Kelley et all at CMU used a mechanical turk study to collect a large set of passwords under different policies, and observe error rates, and password recovery requests. While they found that some policies were more effective at recall than others, the general trend is more entropy -> less recalled.
Finally, experience. I worked as a programmer at a university, where I saw how this plays out: Internally, tickets are assigned a root cause; password resets were assigned to IDM, even though the system was working as requested. Helpdesks are typically 50-75 percent password reset, so we looked far worse than the rest of the teams. The Helpdesk manager is responsible for staffing helpdesk, but has no say on security policies. The CISO has limited budget, but can set policies. Our Identity Management software development team, responsible for enforcing password strength policies, password expiration notices, directory information, etc., met with both of these people regularly, and it became clear they did not.

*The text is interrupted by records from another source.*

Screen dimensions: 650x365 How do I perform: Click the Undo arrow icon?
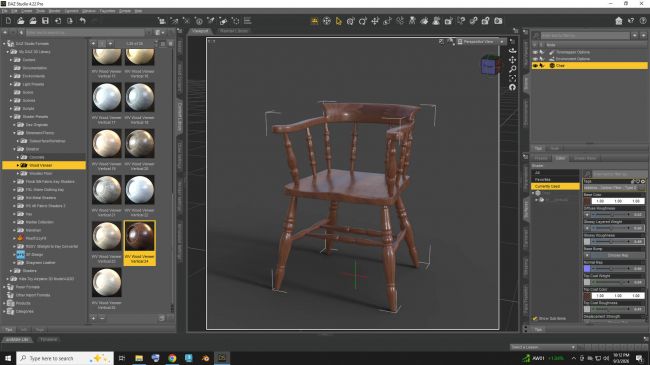82,21
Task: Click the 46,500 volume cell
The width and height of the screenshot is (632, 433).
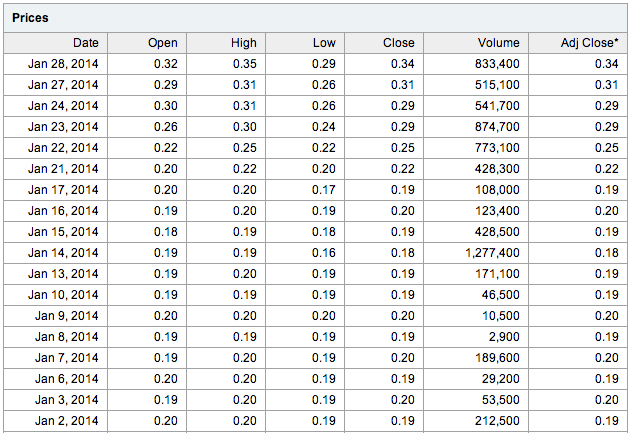Action: (476, 295)
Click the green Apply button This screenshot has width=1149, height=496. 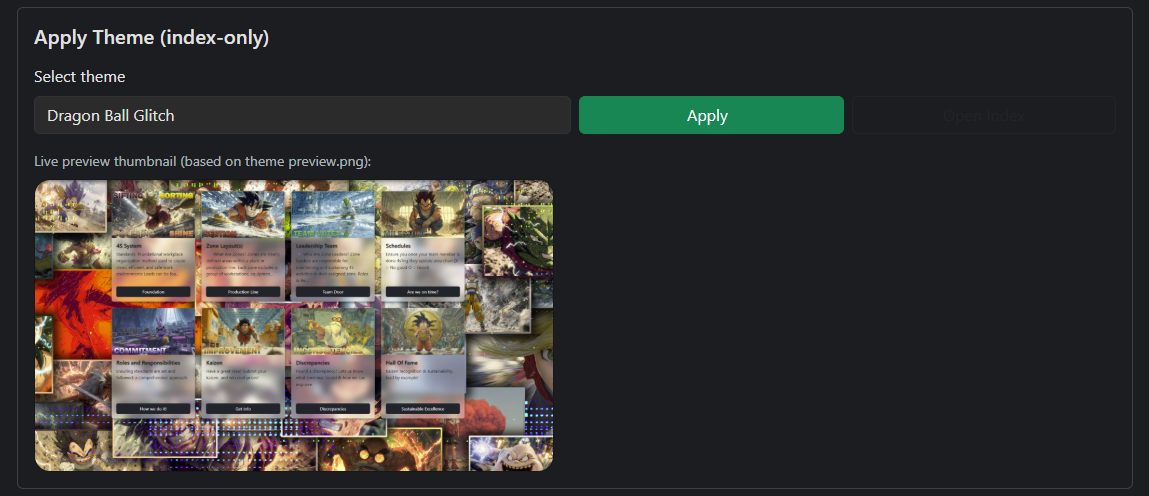(x=711, y=115)
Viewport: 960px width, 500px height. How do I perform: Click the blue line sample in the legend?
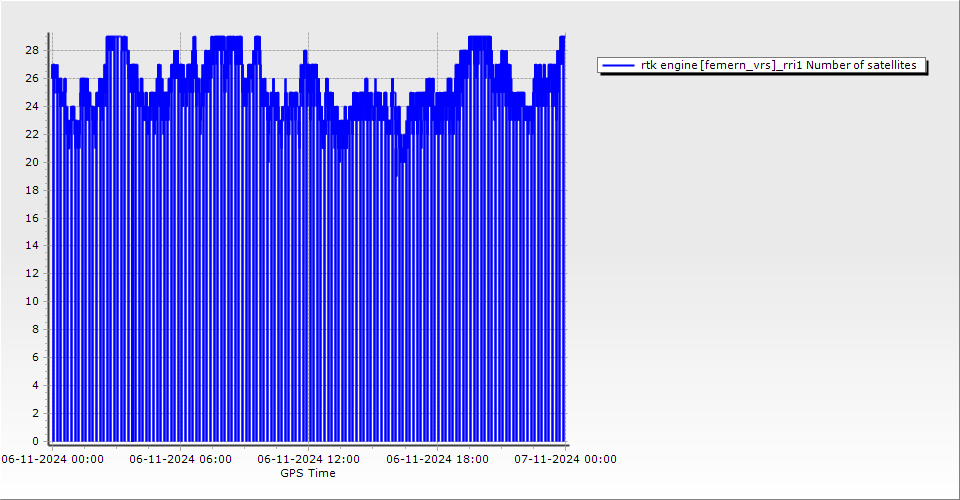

As Cormac points out, it's likely that .com policies are simpler, because they have to attract and retain customers. It seems likely .com measures bounce rates for signups, and universities that have an adwords campaign had policies closer to .com than .edu. I forget if we measured bounce rates, but we did implement a system to track how many tries it took for people to produce a valid password. This was a while ago, and I switched to server administration shortly after this, but I recall the statistics being roughly an average of 2 tries, maybe more. Meanwhile, the security team actually ding'd us for providing a realtime feedback of whether the password field was or was not in the dictionary, in line with the rest of the real time policy checkers they requested (3 of 4 character categories, 9 characters long, etc).
The standards for my university? The ones I figured out (they don't spell a guideline out for you until you violate it): * >N characters * 3 of 4 classes * No substring of >5 characters can match a dictionary word (which apparently includes "anita" o_O) * Can't have your name in there anywhere * No three consecutive characters can be the same or a run (so no 111, 123, 321, ghi, etc.) * Can't be any of your last 10 passwords * Please change every 9 months
There's probably a few more that I haven't had cause to discover yet.
You have to really forget about trying to secure the client (and this includes campus supplied gear) and up your monitoring game.
ISTR that Google has also taken a similar approach with its employees access to their LAN.
"Google’s BeyondCorp initiative is moving to a new model that dispenses with a privileged corporate network. Instead, access depends solely on device and user credentials, regardless of a user’s network location—be it an enterprise location, a home network, or a hotel or coffee shop."
"BeyondCorp uses the concept of a “managed device,” which is a device that is procured and actively managed by the enterprise. Only managed devices can access corporate applications."
http://static.googleusercontent.com/media/research.google.co...
But the underlying point was that the default position is untrusted network, untrusted clients - even for the vast majority of clients that you would otherwise consider "managed" - eg classroom computers, laptop trolleys etc
I think not seeing it as "one network" but instead of seeing it as an internet in which some instances offer services for other instances helps. The "one" network is prone to fail because in such an environment you can't fit all parties under one hat. (And perimeter security is dead, anyway.)
Services are all exposed to the internet (mostly as webapps) with Shibboleth CAS/SSO authentication. The only thing you need "The Network" for is IP whitelisting for journals. There's a web proxy you can use for that if you're off campus. We also have a separate guest SSID that's routed through non-whitelisted IPs.
We have a distinction between "Managed Computer" and "other," where Managed Computers are required for data that's confidential or subject to regulation. I'm sure there are Managed Computers in finance/payroll/scary labs but your average professor or student doesn't need one.